In modern "Industry 4.0" facilities, the primary threat to a tour guide system isn't physical distance; it is electromagnetic congestion. Automated Guided Vehicles (AGVs), localized Wi-Fi mesh networks, and industrial IoT sensors all compete for the same 2.4GHz spectrum used by systems like the RC2408 tour guide system. For a procurement manager, the critical metric isn't just the "80 available channels," but how those channels are spaced to prevent intermodulation distortion.

When running multiple VIP tours through a high-tech production line, 2.4GHz systems can face micro-interference from high-gain routers. While the RC2408 tour guide system provides a 200-meter line-of-sight range, signal penetration through heavy shielding or metal storage racks is significantly reduced. If your facility is dense with steel structures, you must account for the fact that a 2.4GHz signal diffuses rather than penetrates, which might require a more disciplined group movement strategy than a UHF alternative would.

The "one-key" synchronization feature is often dismissed as a convenience, but in high-density environments, it is a functional necessity. Manually tuning forty receivers in a zone with high RF noise increases the risk of a receiver locking onto a harmonic frequency rather than the primary transmitter.
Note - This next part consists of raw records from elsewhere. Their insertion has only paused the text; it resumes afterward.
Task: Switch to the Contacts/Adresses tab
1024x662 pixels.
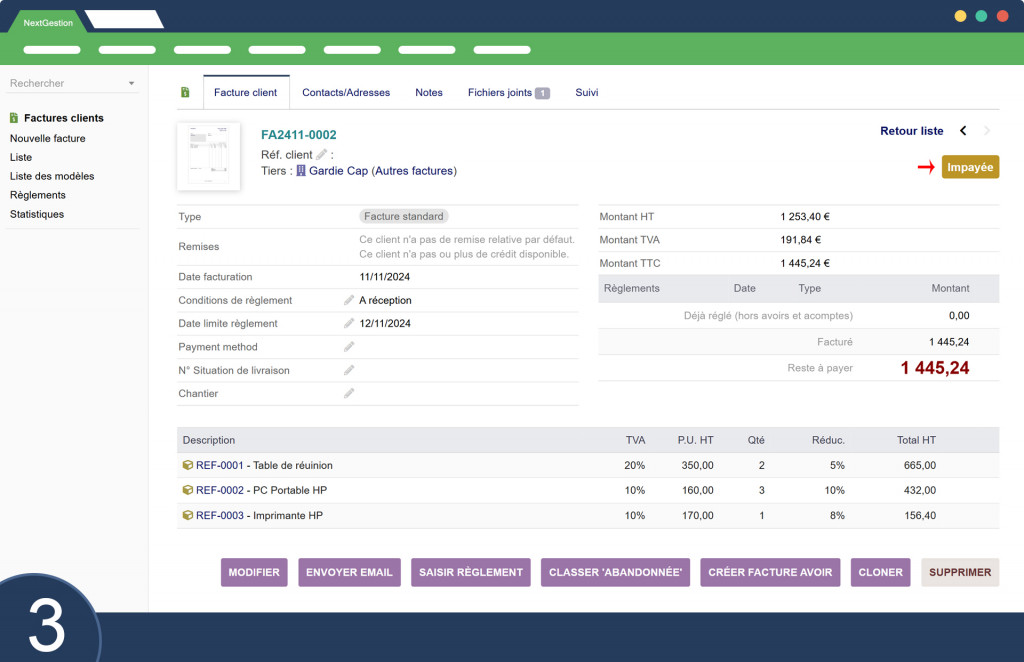Action: (x=346, y=92)
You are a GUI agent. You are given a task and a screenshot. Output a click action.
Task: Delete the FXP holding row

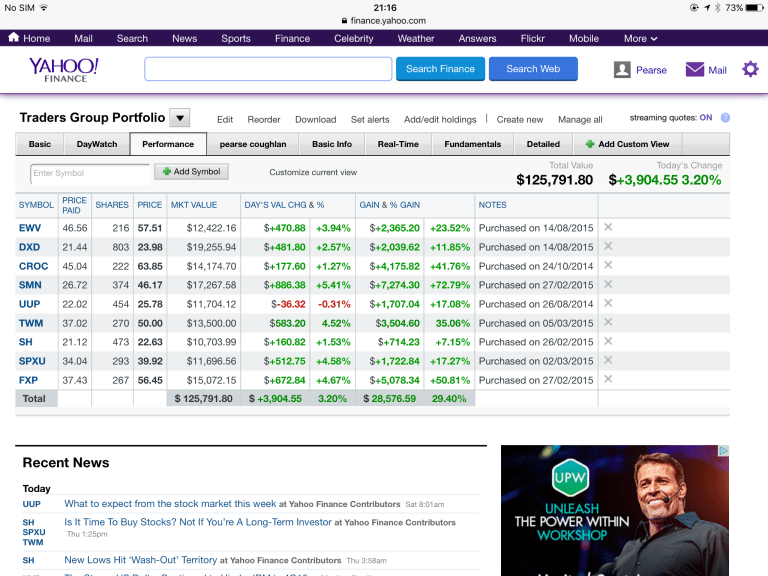[608, 379]
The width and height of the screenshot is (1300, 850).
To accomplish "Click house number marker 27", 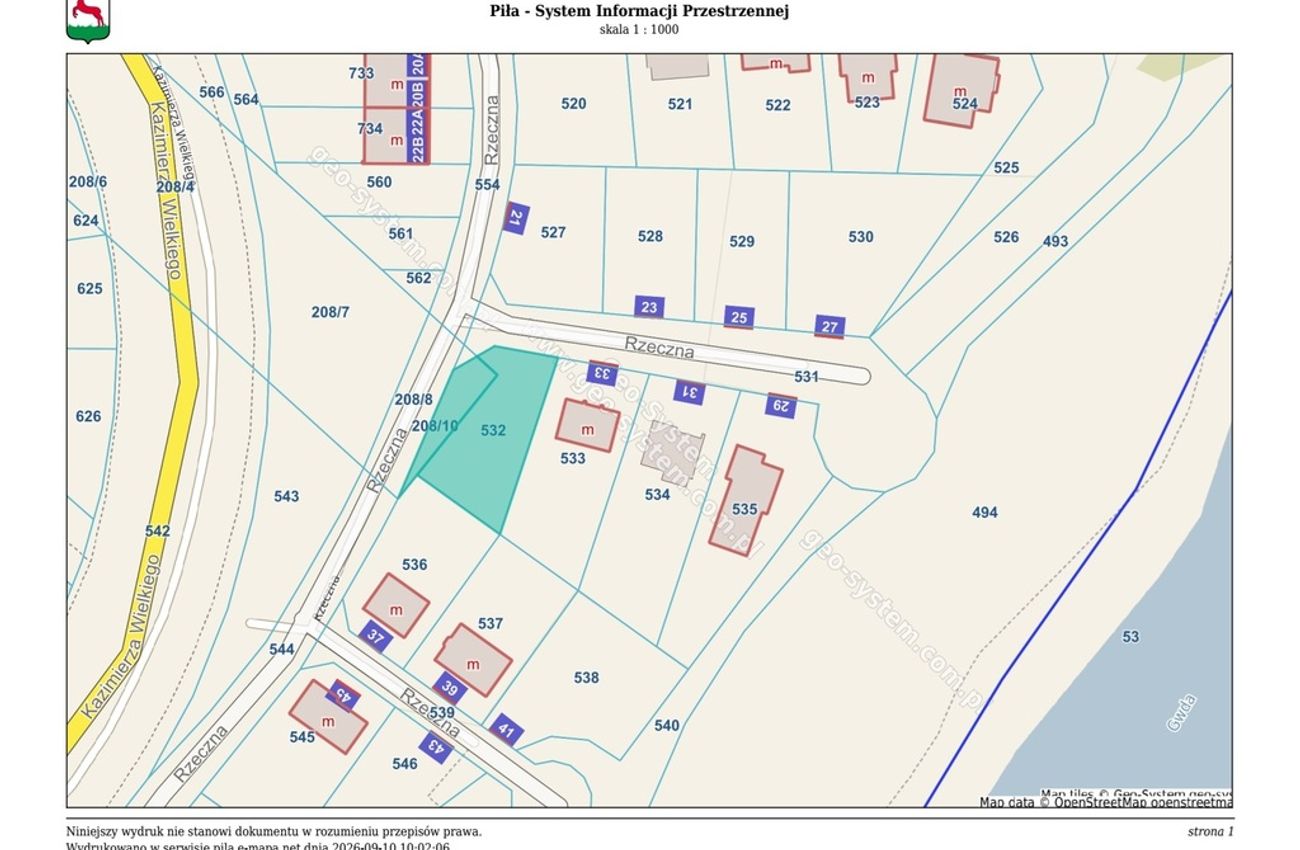I will (x=830, y=326).
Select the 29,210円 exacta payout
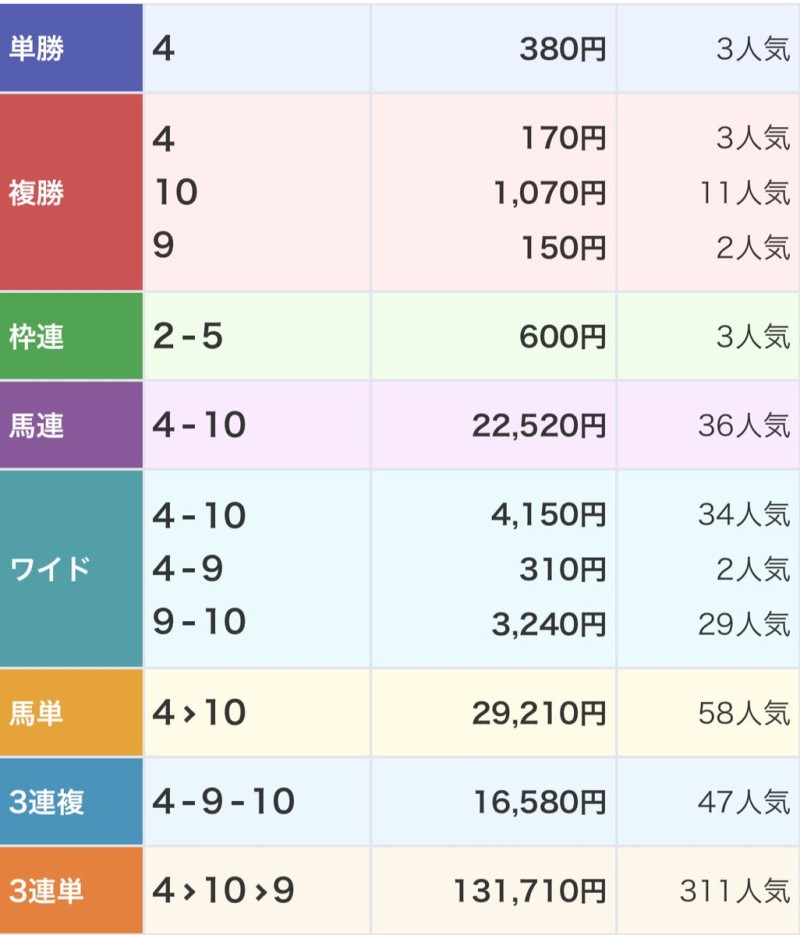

Automating this process ensures the group stays on a clean sub-band before entering the noise-heavy sections of the plant.

If your facility is a "smart" plant with heavy Wi-Fi 6 deployment, the RC2408 tour guide system is viable only if you have sufficient channel overhead (80 CH) to bypass local interference. If you cannot guarantee a clear line of sight, you should prioritize lower-frequency bands that handle diffraction more effectively.